_Data for processing_

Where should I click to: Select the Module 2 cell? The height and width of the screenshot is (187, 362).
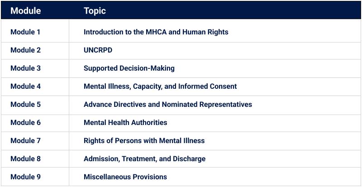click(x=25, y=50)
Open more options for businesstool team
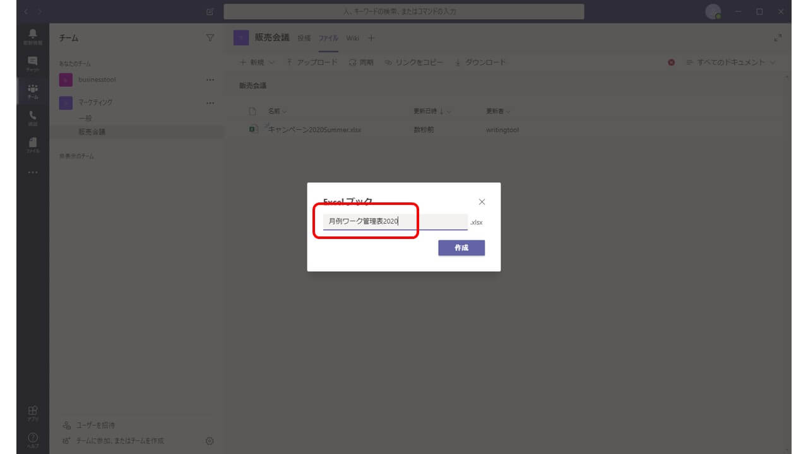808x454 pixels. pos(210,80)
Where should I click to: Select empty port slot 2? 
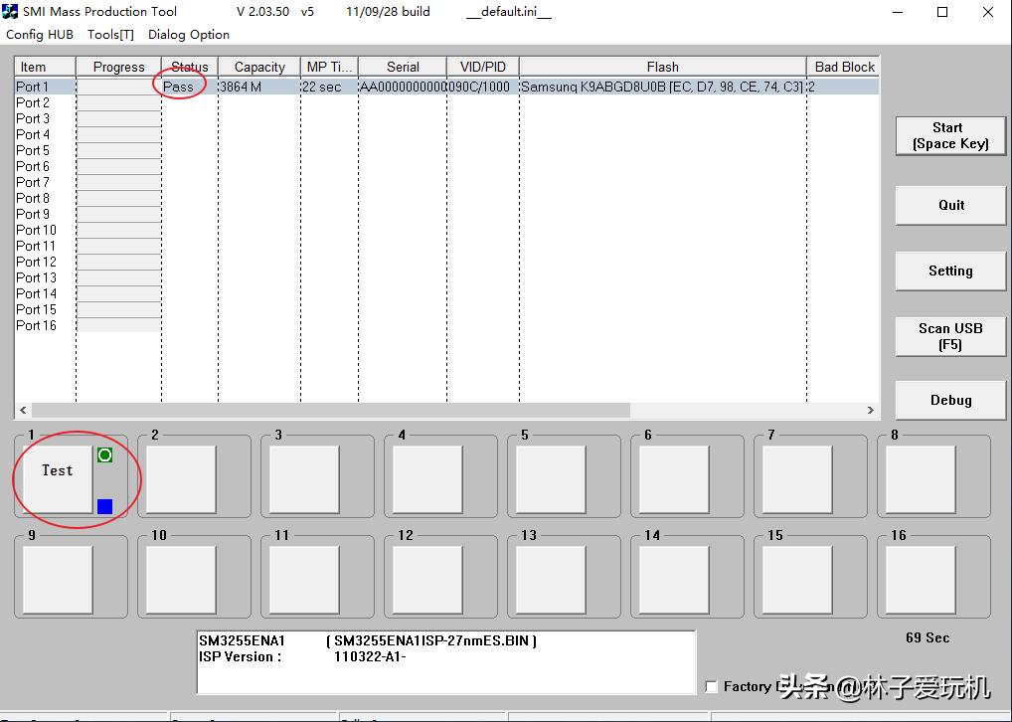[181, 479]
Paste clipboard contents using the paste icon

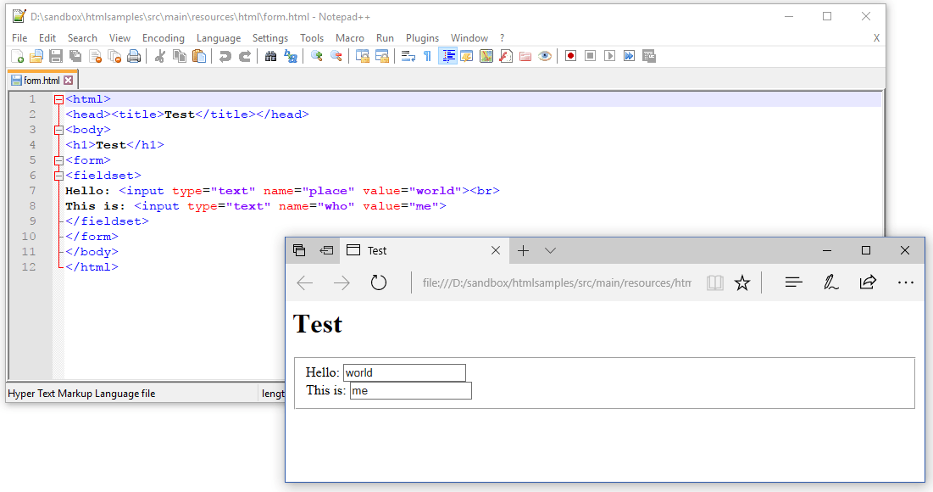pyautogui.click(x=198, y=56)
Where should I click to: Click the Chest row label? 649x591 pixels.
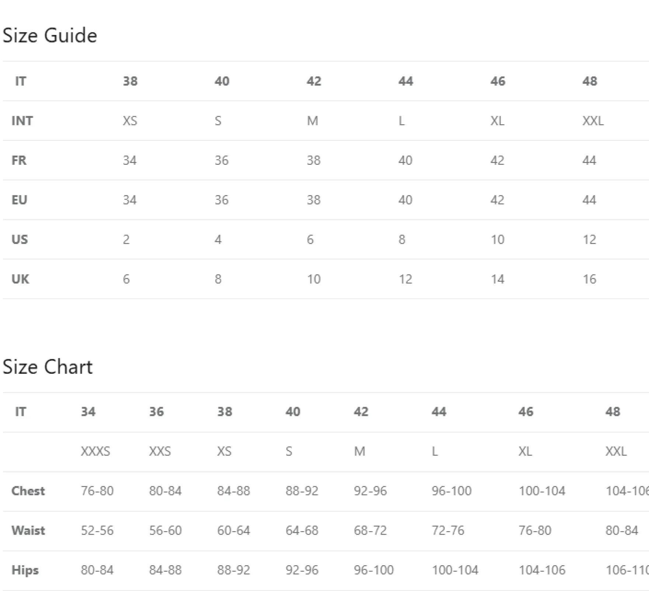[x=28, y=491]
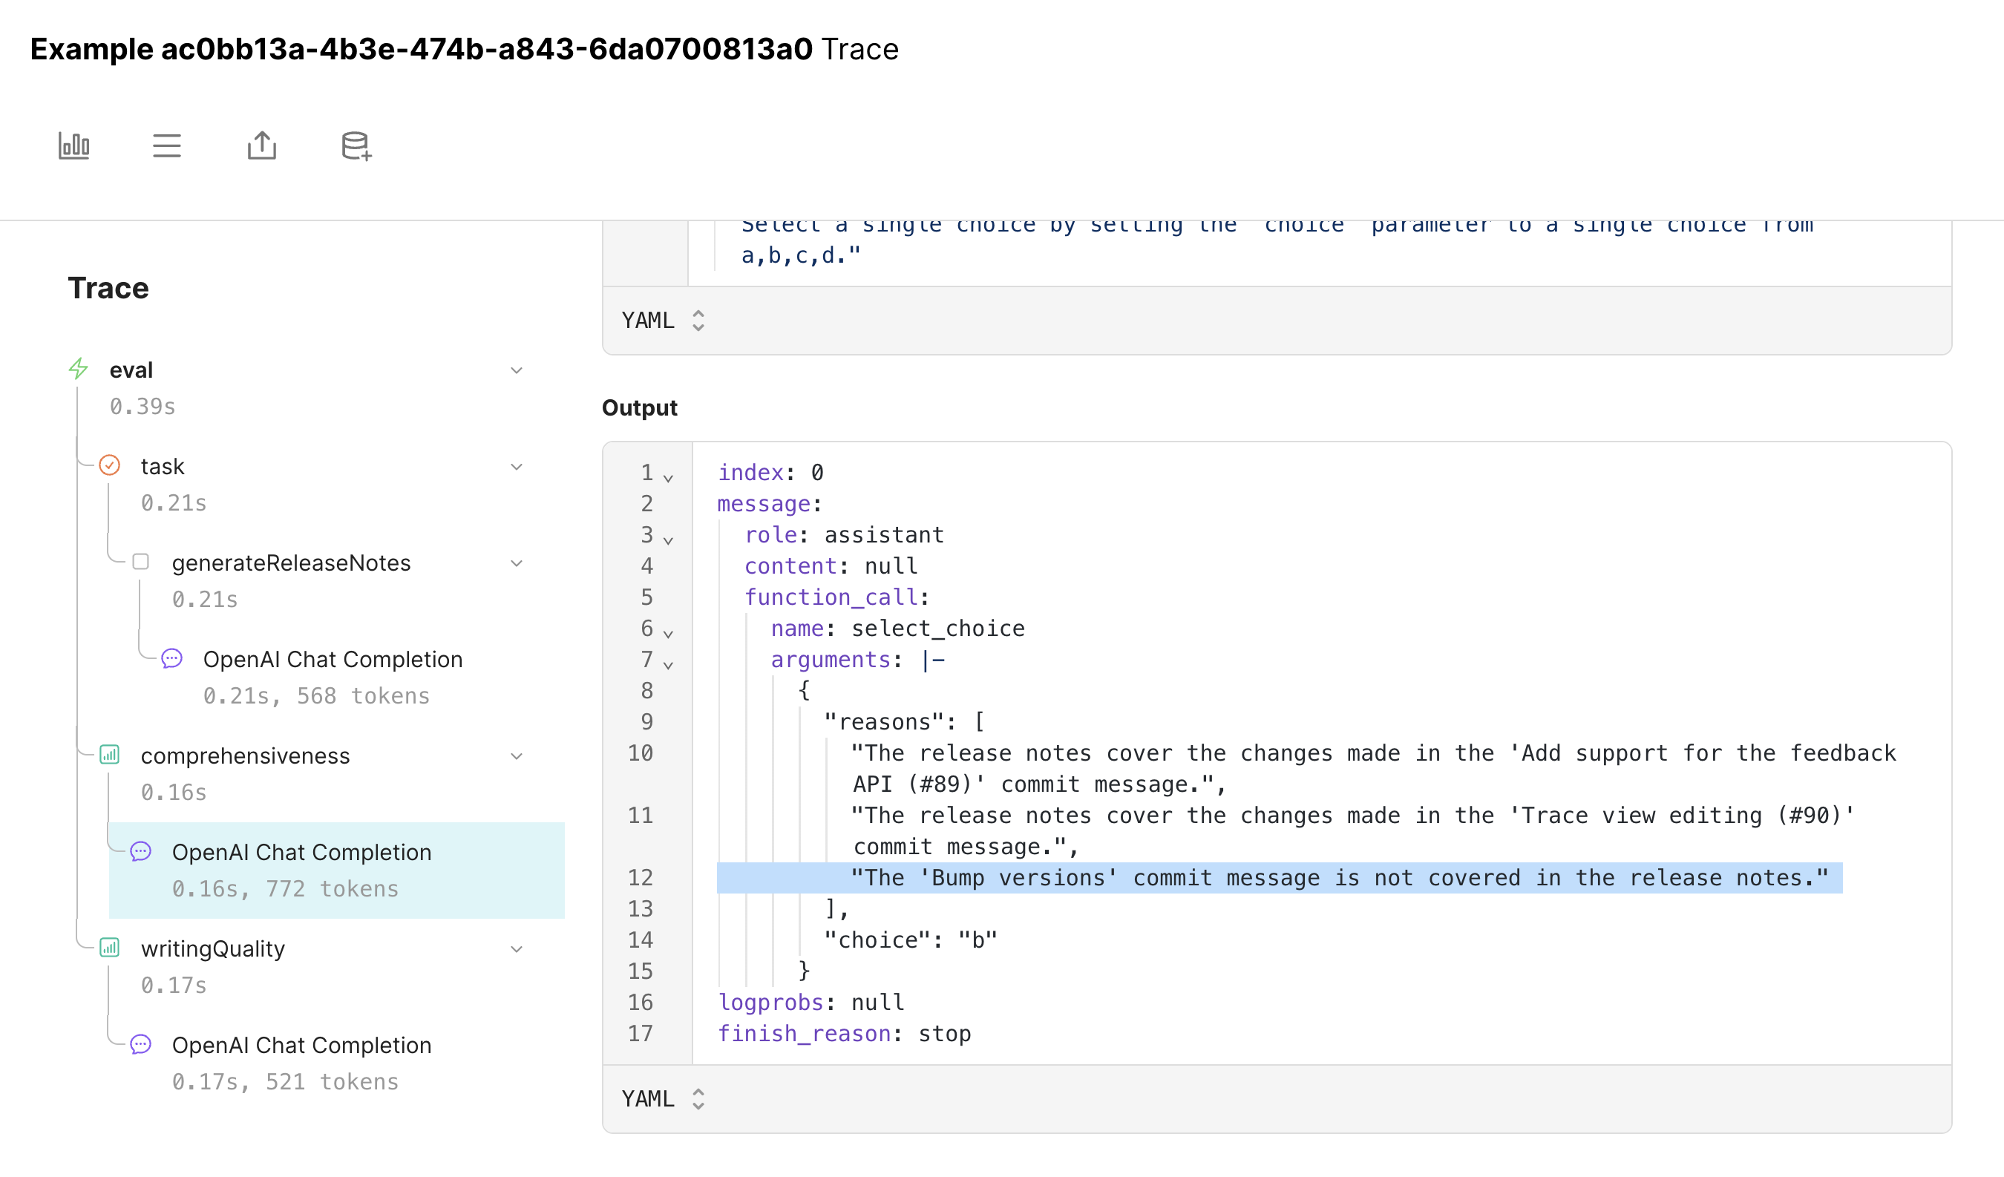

_Your instructions_
Format the entries above as a JSON array of strings, one string per line, skipping blank lines and leaving out the pictures.

_Complete output_
[
  "Where should I click to: Select the Module 2 cell? The height and width of the screenshot is (187, 362).",
  "click(x=25, y=50)",
  "Open more options for businesstool team",
  "808x454 pixels. pos(210,80)",
  "Where should I click to: Select empty port slot 2? ",
  "[181, 479]",
  "Paste clipboard contents using the paste icon",
  "pyautogui.click(x=198, y=56)",
  "Where should I click to: Click the Chest row label? 649x591 pixels.",
  "[x=28, y=491]"
]